### ESTRATTO FORNITO
************

L'Italia in merito ai suoi numeri
(tesserati e risultati) è una nazione da sempre nell'occhio del ciclone. Come
molti sanno a livello mondiale è la nazione di riferimento per la vivacità e la
fantasia della sua organizzazione schermistica. Maestri e società che dal
niente o quasi hanno prodotto campioni e numeri, che fanno ancora oggi scuola e
sono anche un fenomeno che meriterebbe di essere studiato attentamente.
Vorrei soffermarmi sui numeri
globali della scherma. Come documento di riferimento mi pregio di elogiare un
testo per certi versi è enigmatico, ma prezioso per altri, scritto da Lioniero
Del Maschio, dal titolo “La Scherma Italiana: i numeri oltre le medaglie” -
Edito da Siciliascherma 2009/2011 stampato nel 2010. Il testo fu regalato alle
società sportive come strenna natalizia nel 2010 per il centenario della FIS
tanto che il sottotitolo recita orgogliosamente: “Diecimila in pedana nell'anno
del centenario”.
Un traguardo che deve lasciare
orgogliosi, se non altro perché pare che nel 2015 dopo soli cinque anni, la
cifra sia raddoppiata. Si parla insistentemente di poco meno di ventimila
schermidori tesserati con la Federazione più vincente di sempre, ma dati
ufficiali ancora non sono stati divulgati.
Solo a titolo di cronaca lo studio
di Del Maschio, che personalmente ritengo sia una pietra miliare della nostra
scherma, anche se moltissimi lo hanno archiviato sullo scaffale non appena
arrivato in società, abbraccia uno spettro amplissimo che va dal 1967 quando la
scherma era praticata da soli 2.000 atleti, ai 10.000 del 2009.
Durante la presidenza Nostini i
numeri in più di trent'anni (1960-1993) aumentarono in media di circa 834 a
decennio (da 2.000 a 4.500 circa), con Di Blasi (1994-2005) crebbero di qualche
migliaio, indice che c'era una strategia federale, ma con Scarso l'impennata è
stata esponenziale, passando dai 9.000 circa ai quasi 20.000 attuali, con un
trend ancora in crescita.
Cifre che fanno pensare non poco e
chi ha vissuto gli anni della reggenza del presidentissimo non può non
porsi dei dubbi, il più delle volte atroci. Considerato che la scherma di
Nostini e quella di oggi sono quasi uguali, dal punto di vista delle strutture
schermistiche, i dubbi crescono a dismisura. A tal proposito va detto che in
Italia le palestre attrezzate di tutto punto sono pochissime e la stragrande
maggioranza delle società sportive vivono una durissima convivenza con altri
sport in maniera precaria. E questo è il punto: come si giustifica un aumento
dei numeri nonostante non vi siano strutture dedicate alla scherma?
Le ragioni ovviamente non sono
poche. Intanto va detto che è con l'olimpiade di Atlanta che la scherma inizia
a salire vertiginosamente. Il grafico dei numeri si impenna sempre dopo le
olimpiadi in maniera regolare, grazie alla presenza giornalistica durante la
massima competizione planetaria e la campagna televisiva ottenuta con i
successi degli atleti.

************

### DATI REGISTRATI
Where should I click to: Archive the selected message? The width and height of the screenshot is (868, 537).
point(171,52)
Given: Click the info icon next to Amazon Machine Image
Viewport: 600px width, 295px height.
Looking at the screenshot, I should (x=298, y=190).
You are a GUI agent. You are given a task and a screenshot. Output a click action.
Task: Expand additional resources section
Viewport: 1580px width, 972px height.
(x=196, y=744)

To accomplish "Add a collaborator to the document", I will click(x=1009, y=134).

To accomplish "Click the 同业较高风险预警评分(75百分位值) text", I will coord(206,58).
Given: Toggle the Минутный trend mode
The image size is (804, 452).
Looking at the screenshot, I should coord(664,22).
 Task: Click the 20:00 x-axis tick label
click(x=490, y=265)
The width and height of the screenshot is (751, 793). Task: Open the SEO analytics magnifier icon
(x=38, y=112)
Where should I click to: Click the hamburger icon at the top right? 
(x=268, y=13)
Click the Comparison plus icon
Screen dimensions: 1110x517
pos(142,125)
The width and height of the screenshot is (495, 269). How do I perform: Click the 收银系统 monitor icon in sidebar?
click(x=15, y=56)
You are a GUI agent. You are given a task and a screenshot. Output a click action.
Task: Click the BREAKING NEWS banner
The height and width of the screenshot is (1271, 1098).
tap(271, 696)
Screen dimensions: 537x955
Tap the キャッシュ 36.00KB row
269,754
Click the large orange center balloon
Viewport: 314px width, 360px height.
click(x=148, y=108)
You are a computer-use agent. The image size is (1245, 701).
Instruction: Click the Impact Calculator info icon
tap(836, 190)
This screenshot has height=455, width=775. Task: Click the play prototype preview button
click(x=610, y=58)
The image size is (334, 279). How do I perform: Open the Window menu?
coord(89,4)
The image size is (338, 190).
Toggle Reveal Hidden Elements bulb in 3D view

************

### ELENCO COMPITI
**a.** Secondo l'estratto sulla scherma italiana, da quanti atleti era praticata la scherma nel 1967?
**b.** Trascrivi dall'estratto sulla scherma italiana il passo che comincia con "Solo a titolo" e finisce con "ancora in crescita.".
Le registrazioni non hanno alcun rapporto con l'estratto.

### RISULTATI DEI COMPITI
**a.** Da soli 2.000 atleti.

**b.**
Solo a titolo di cronaca lo studio
di Del Maschio, che personalmente ritengo sia una pietra miliare della nostra
scherma, anche se moltissimi lo hanno archiviato sullo scaffale non appena
arrivato in società, abbraccia uno spettro amplissimo che va dal 1967 quando la
scherma era praticata da soli 2.000 atleti, ai 10.000 del 2009.
Durante la presidenza Nostini i
numeri in più di trent'anni (1960-1993) aumentarono in media di circa 834 a
decennio (da 2.000 a 4.500 circa), con Di Blasi (1994-2005) crebbero di qualche
migliaio, indice che c'era una strategia federale, ma con Scarso l'impennata è
stata esponenziale, passando dai 9.000 circa ai quasi 20.000 attuali, con un
trend ancora in crescita.